--- Dataset excerpts ---

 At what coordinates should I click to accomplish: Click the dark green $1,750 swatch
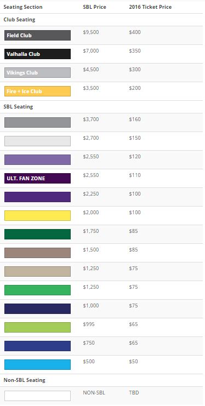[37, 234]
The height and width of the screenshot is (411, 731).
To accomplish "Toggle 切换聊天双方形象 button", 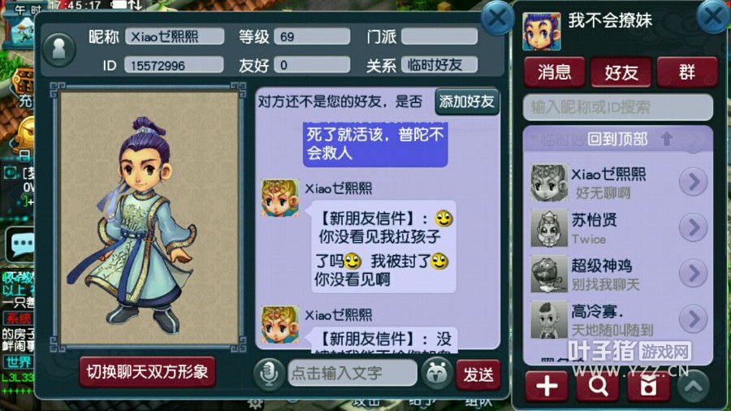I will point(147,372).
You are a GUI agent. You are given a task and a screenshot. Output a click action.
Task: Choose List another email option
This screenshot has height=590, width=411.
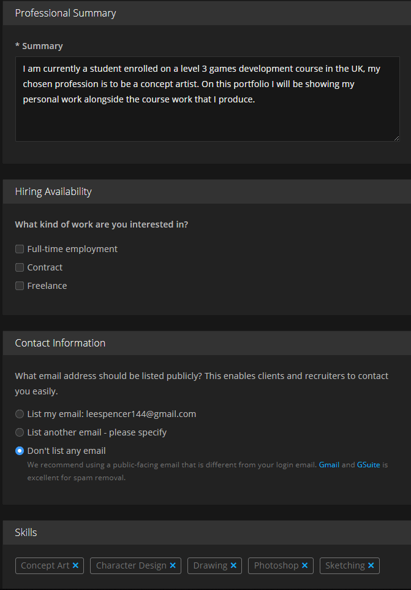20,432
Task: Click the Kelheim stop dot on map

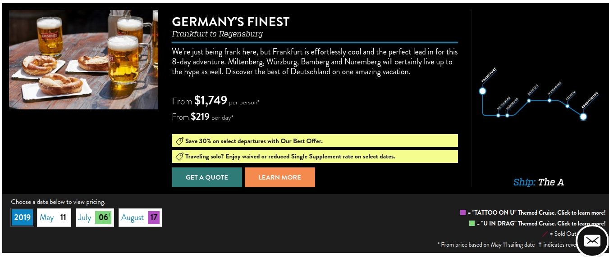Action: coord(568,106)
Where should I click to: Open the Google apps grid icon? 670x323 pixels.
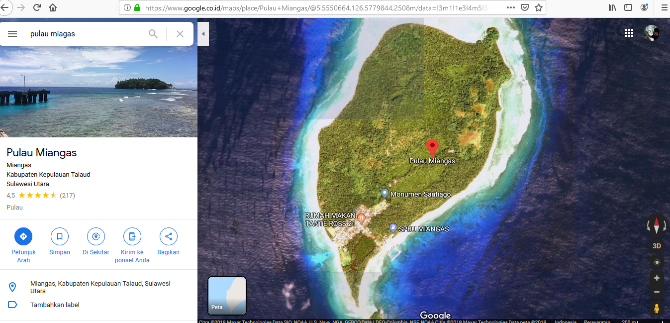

---

Problem statement:
Count the lines in the listing above that contain the word "should", treating uppercase and lowercase as different. Reply with the number only.

Answer:
2